Sidang tuntutan kepada terdakwa pembunuhan berantai sadis tersebut kembali ditunda hingga hari Selasa (12/9/2023).
Salah satu terdakwa, M. Dede Solehudin sempat ditanyakan mengenai persidangan ini. Dia pun terlihat pasrah mengikuti agenda sidang.
"Ya mau bagaimana lagi, bersabar saja," kata Dede memelas kepada wartawan, Selasa (5/9/2023).
Dede kemudian kembali ditanya soal tuntutan yang akan diberikan JPU. Ia pun masih berharap agar JPU menjatuhi pidana yang ringan.
"Ya (semoga) hukuman ringan," tambahnya.
Sementara itu, dua terdakwa lainnya Wowon Erawan alias Aki dan Solihin alias Duloh tidak menjawab pertanyaan awak media. Keduanya hanya menutup mulut rapat dan menunduk sambil meninggalkan barisan wartawan.
JPU Omar Syarif Hidayat dalam persidangan kali ini menyatakan belum siap membacakan berkas tuntutan. Ia pun meminta waktu satu pekan kepada Majelis Hakim untuk menyusun kembali berkas tuntutan.
"Masih dalam menyelesaikan atau menyusun tuntutan Wowon dan kawan-kawan, meminta tunda (persidangan) untuk satu minggu," katanya.
Hakim pun mengabulkan permintaan dari JPU. Hakim lantas mengagendakan JPU untuk menyelesaikan berkas perkara dan membacakan tuntutannya pada Selasa pekan depan.
Sekadar informasi, ketiga terdakwa didakwa dengan Pasal 340 KUHP tentang Pembunuhan Berencana. Dalam kasus pembunuhan di Bekasi, Wowon telah menghilangkan tiga orang nyawa yaitu Ai Maimunah, M Riswandi dan Ridwan Abdul Muiz yang merupakan istri dan anak-anaknya.

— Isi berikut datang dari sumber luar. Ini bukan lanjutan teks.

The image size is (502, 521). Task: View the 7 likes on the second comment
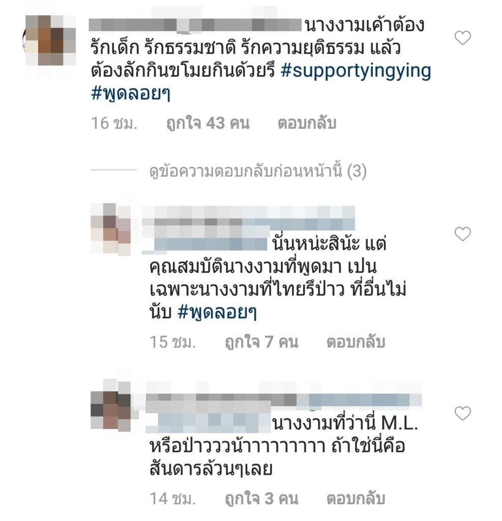pos(261,342)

Ketiga terdakwa pada Senin (14/8) menjalani pemeriksaan keterangan terdakwa di Pengadilan Negeri Bekasi. Wowon saat itu mengakui bahwa pembunuhan terhadap istrinya didasari karena sakit hati pernah tidak dijenguk saat sakit dan kerap selingkuh.
Sementara ketika dicecar hakim terkait alasan membunuh anak-anaknya, Wowon mengaku bahwa ia kerap dimintai uang untuk menikah.
Dalam perjalanan kasusnya, pembunuhan di Bantargebang Bekasi ini juga menguak pembunuhan berantai ketiga terdakwa yang dilakukan di Cianjur, Jawa Barat. Namun pada persidangan di PN Bekasi hanya mengadili untuk kasus pembunuhan di Bantargebang.